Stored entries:
▼

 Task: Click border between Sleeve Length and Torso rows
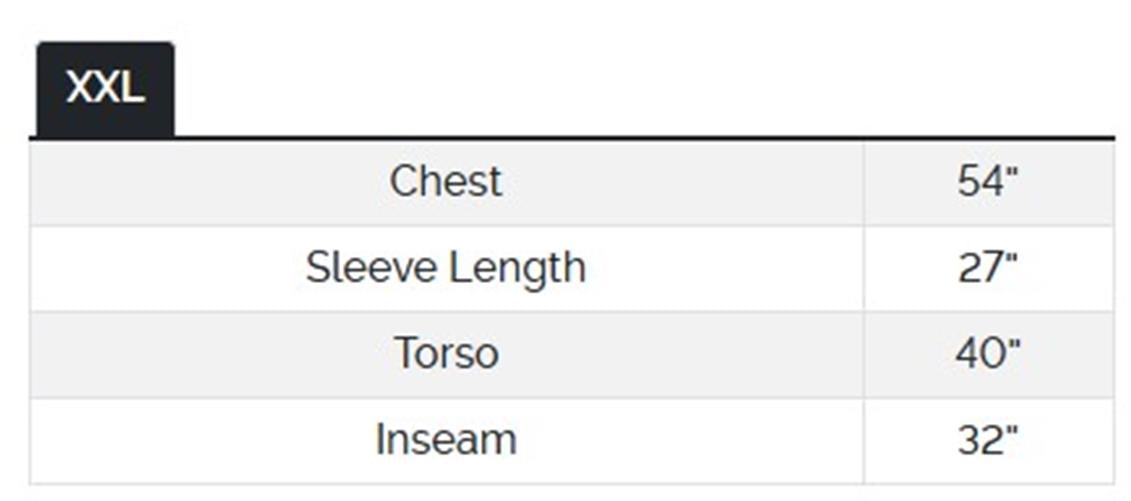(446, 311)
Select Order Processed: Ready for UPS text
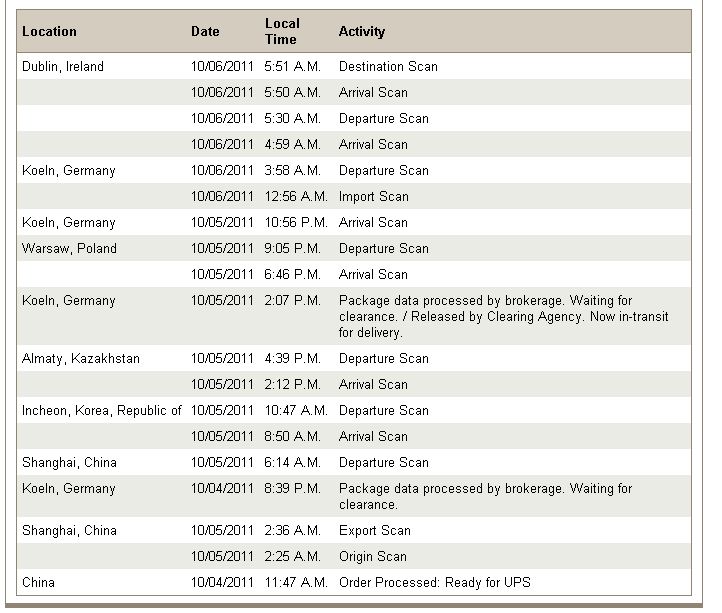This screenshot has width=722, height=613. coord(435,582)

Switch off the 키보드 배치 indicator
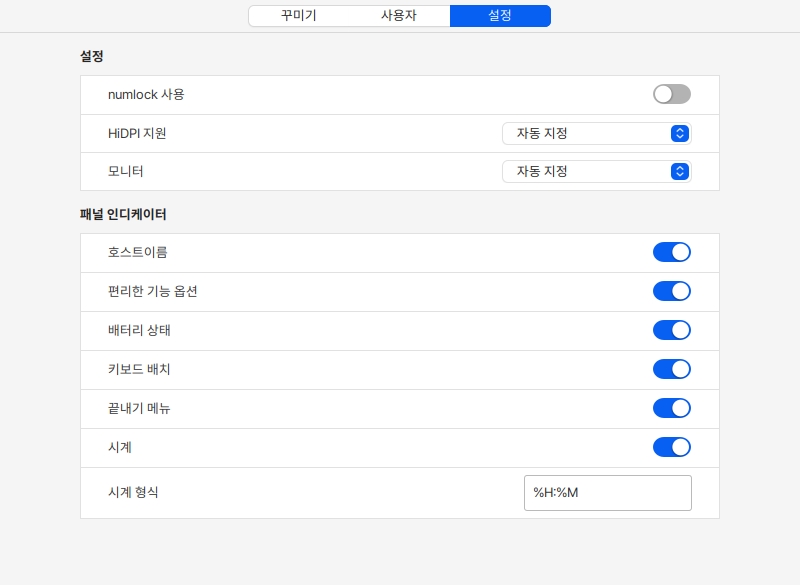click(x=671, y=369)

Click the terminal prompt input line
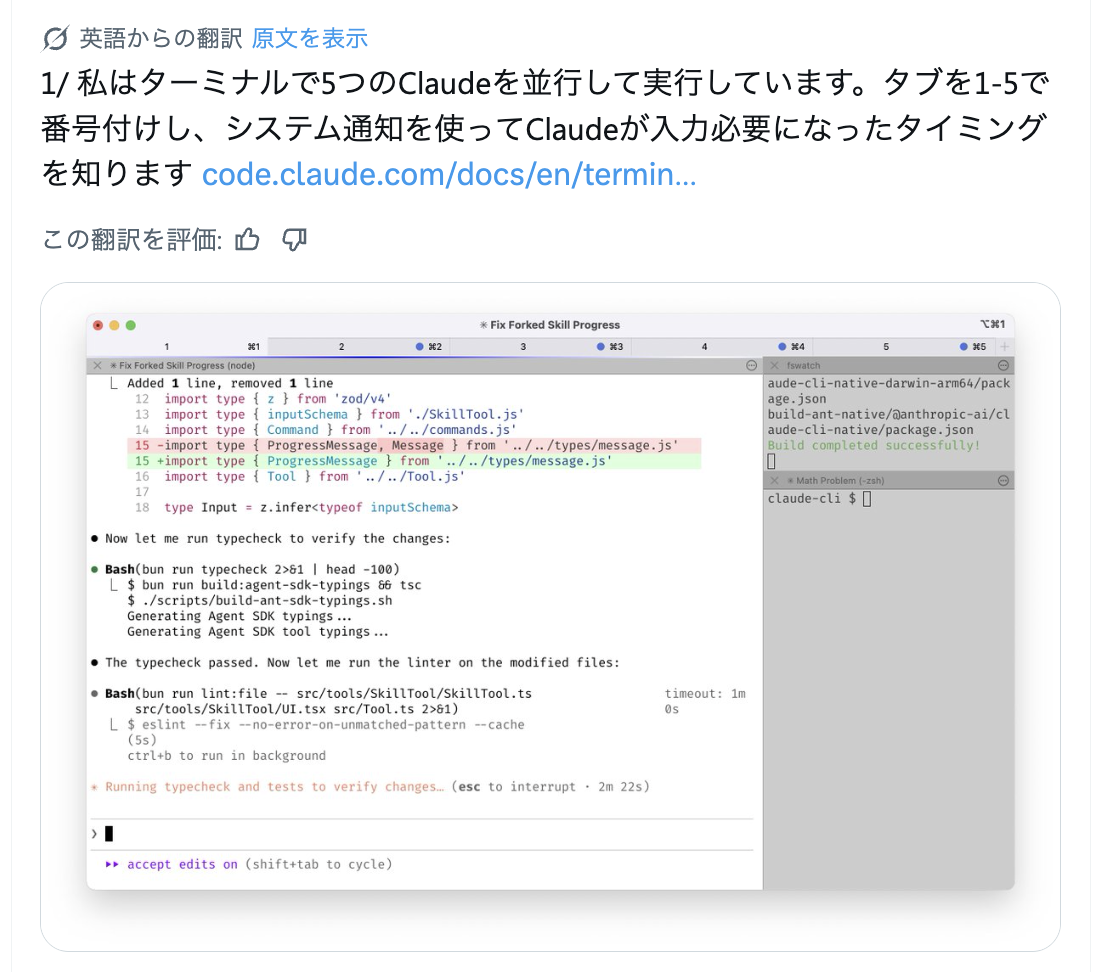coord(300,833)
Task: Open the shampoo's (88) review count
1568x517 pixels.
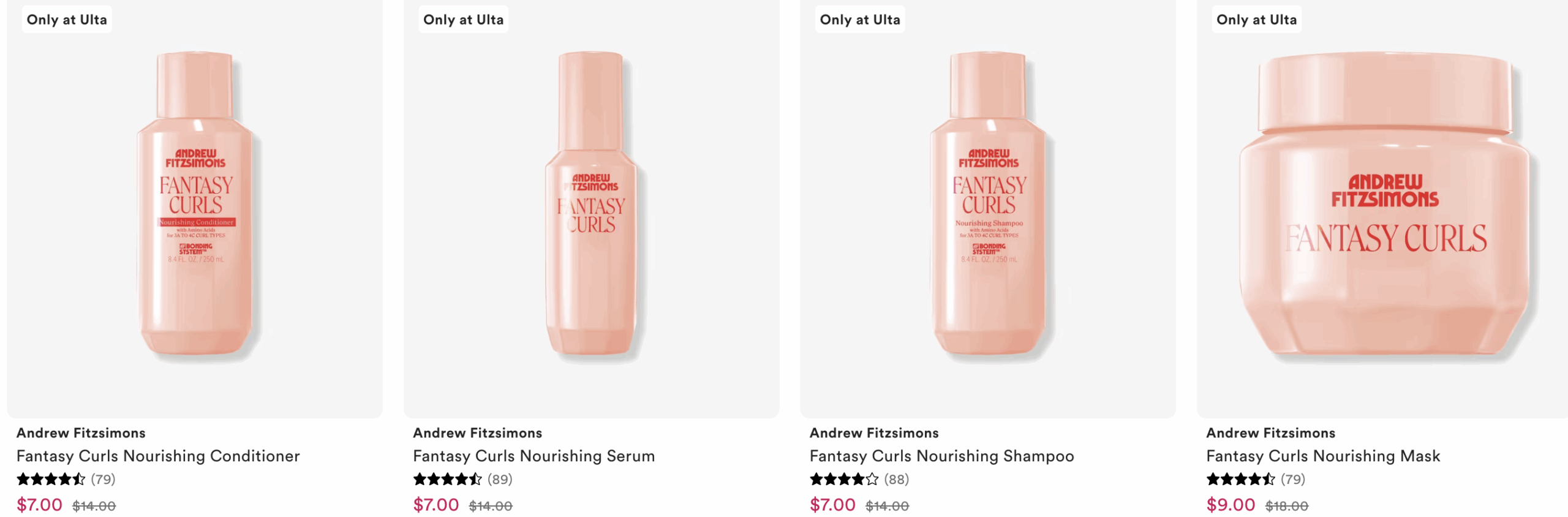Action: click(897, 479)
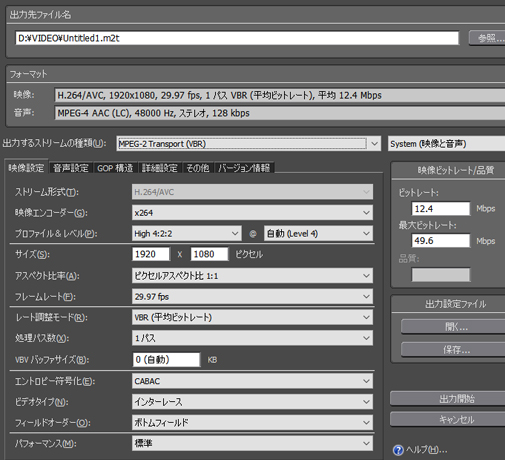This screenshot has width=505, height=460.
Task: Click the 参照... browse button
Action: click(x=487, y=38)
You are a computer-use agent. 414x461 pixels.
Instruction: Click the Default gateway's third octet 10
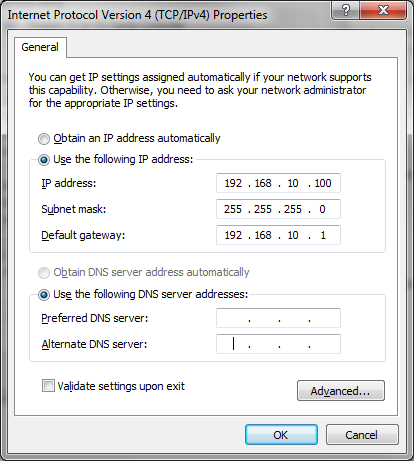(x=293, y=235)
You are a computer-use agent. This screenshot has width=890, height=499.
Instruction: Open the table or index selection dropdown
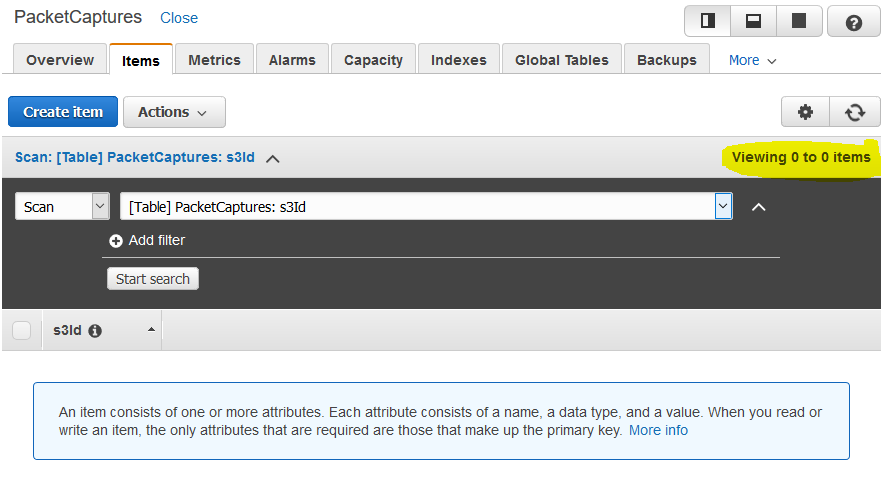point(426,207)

▲

* _Exercise details_
What are the lines in the records above, word for word, from the one containing "Switch off the 키보드 배치 indicator" through the one containing "Task: Open the shampoo's (88) review count", both ends included and pictures left out?

* _Problem solution_
Switch off the 키보드 배치 indicator
click(x=671, y=369)

Click the terminal prompt input line
coord(300,833)
Task: Open the shampoo's (88) review count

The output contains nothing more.